The Attorney-General provided a more detailed overview of the bill including the proposal to criminalise doxing.
Australian Privacy Commissioner Carly Kind said,
These are important initiatives that will have benefits for the Australian community,
The enhanced civil penalty regime will add significantly to our enforcement toolkit,
And
The statutory tort would also fill a gap in our privacy landscape by providing people with the ability to seek redress through the courts for serious invasions of privacy without being limited to the scope of the Act.
However, Commissioner Kind said much more needed to be done, and the OAIC is eagerly awaiting the second tranche of privacy reforms which includes a new positive obligation that personal information handling is fair and reasonable.
As the OAIC put it, the coverage of Australia’s privacy legislation lags behind the advancing skills of malicious cyber actors. Further reform of the Privacy Act is urgent, to ensure all Australian organisations build enhanced levels of security into their operations, and provide additional tools to enforce protections for personal information.
Written by Jake Huang and Steven Pettigrove
UK Bill to preserve property rights in digital assets
In the UK, the Property (Digital Assets etc) Bill has been introduced into the House of Lords, marking the a leading moment in digital assets being given formal recognition as a kind of personal property.
A key issue under the common law is that personal property (that is everything which isn’t land, or ‘real’ property as it is known at law) is that things were considered to be either a chose in possession (being a thing which could be owned like a computer or a pen) or a chose in action (traditionally a thing which a court could make orders to enforce rights in relation to – such as a share or a debt).
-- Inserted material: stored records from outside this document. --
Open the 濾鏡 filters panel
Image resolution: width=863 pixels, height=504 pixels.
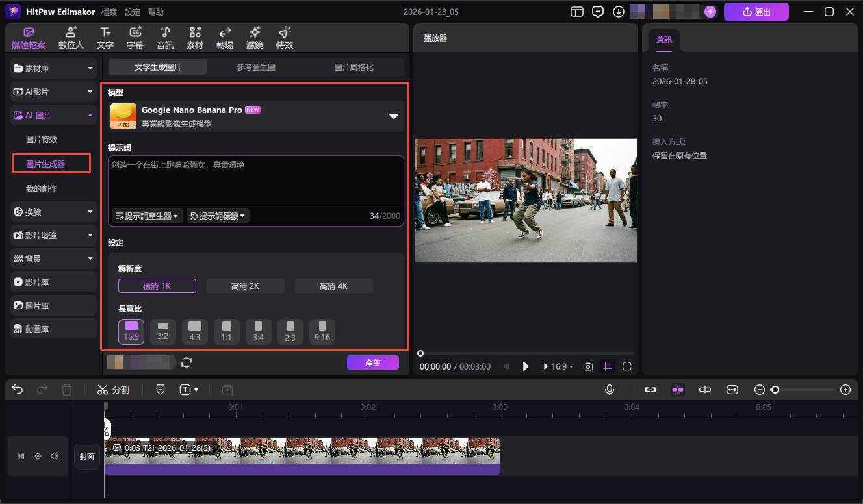tap(255, 38)
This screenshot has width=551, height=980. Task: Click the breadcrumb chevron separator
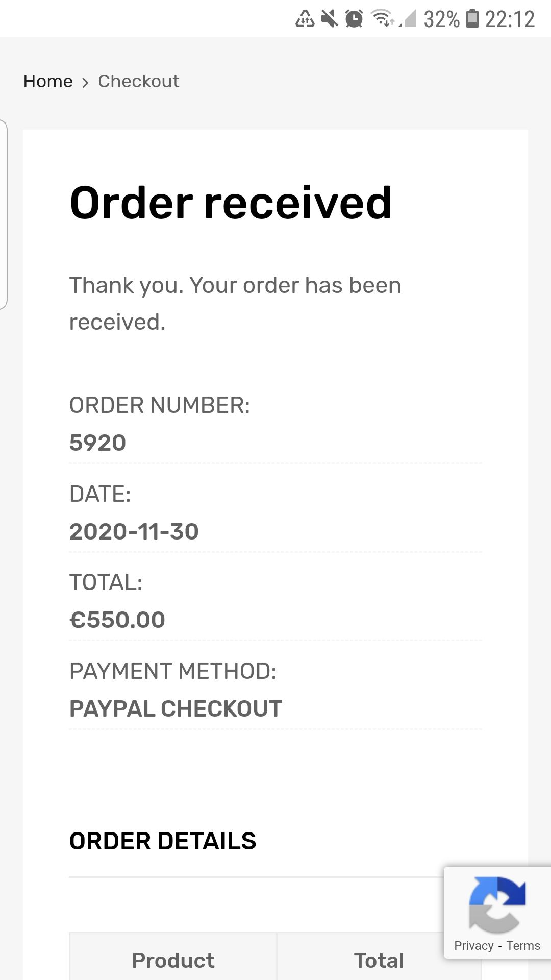85,82
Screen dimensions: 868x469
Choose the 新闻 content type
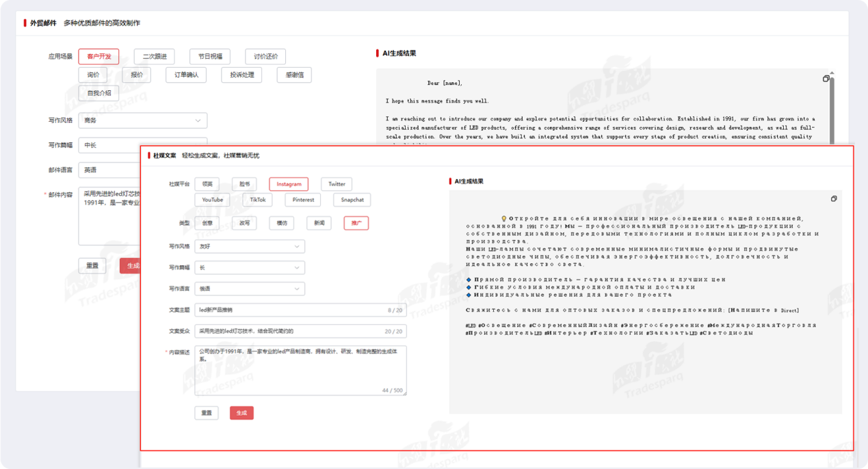tap(319, 223)
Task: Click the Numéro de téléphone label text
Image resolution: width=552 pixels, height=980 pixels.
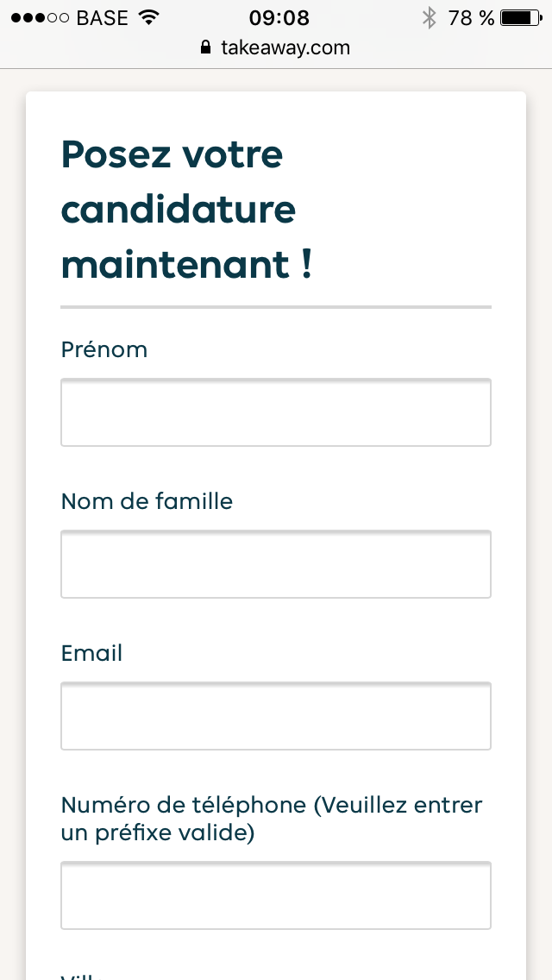Action: pos(272,819)
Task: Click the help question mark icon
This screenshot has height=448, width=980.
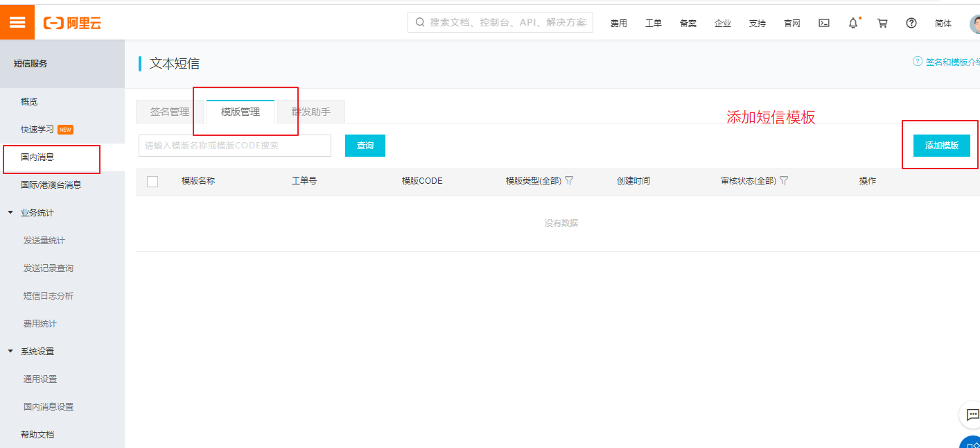Action: point(911,23)
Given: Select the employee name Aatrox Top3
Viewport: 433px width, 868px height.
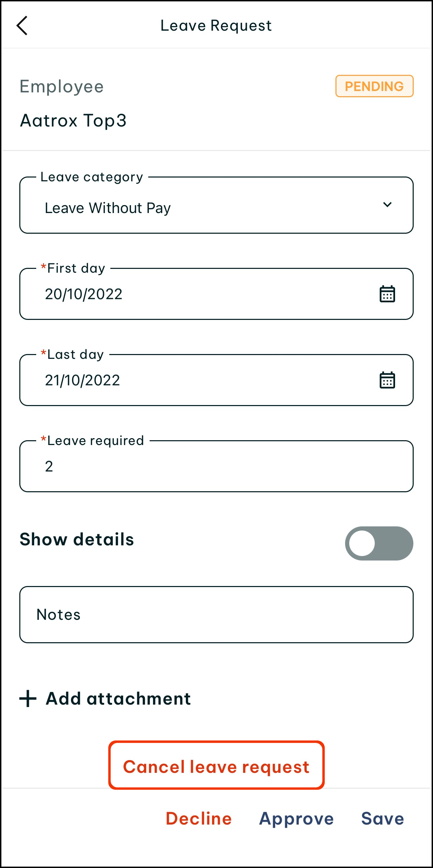Looking at the screenshot, I should (x=73, y=121).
Digital assets do not neatly fit into either the category of being a chose in possession, as strictly speaking no one ever has possession of digital assets, merely a password which can update the record of ownership on a ledger, and they do not easily fit within chose in action, as there is no issuer and no one to enforce the ownership right of a digital asset against in many circumstances.
Despite this problem, the practical approach in insolvency courts has been to recognise digital assets as property for the purposes of insolvency. This has extended to injunctive actions as was recently seen in the Australian Federal Court where Justice Collier said:
I am satisfied that, at an interlocutory level, the definitions …[relevant to the case]… are sufficiently broad to encompass cryptocurrency assets in appropriate circumstances…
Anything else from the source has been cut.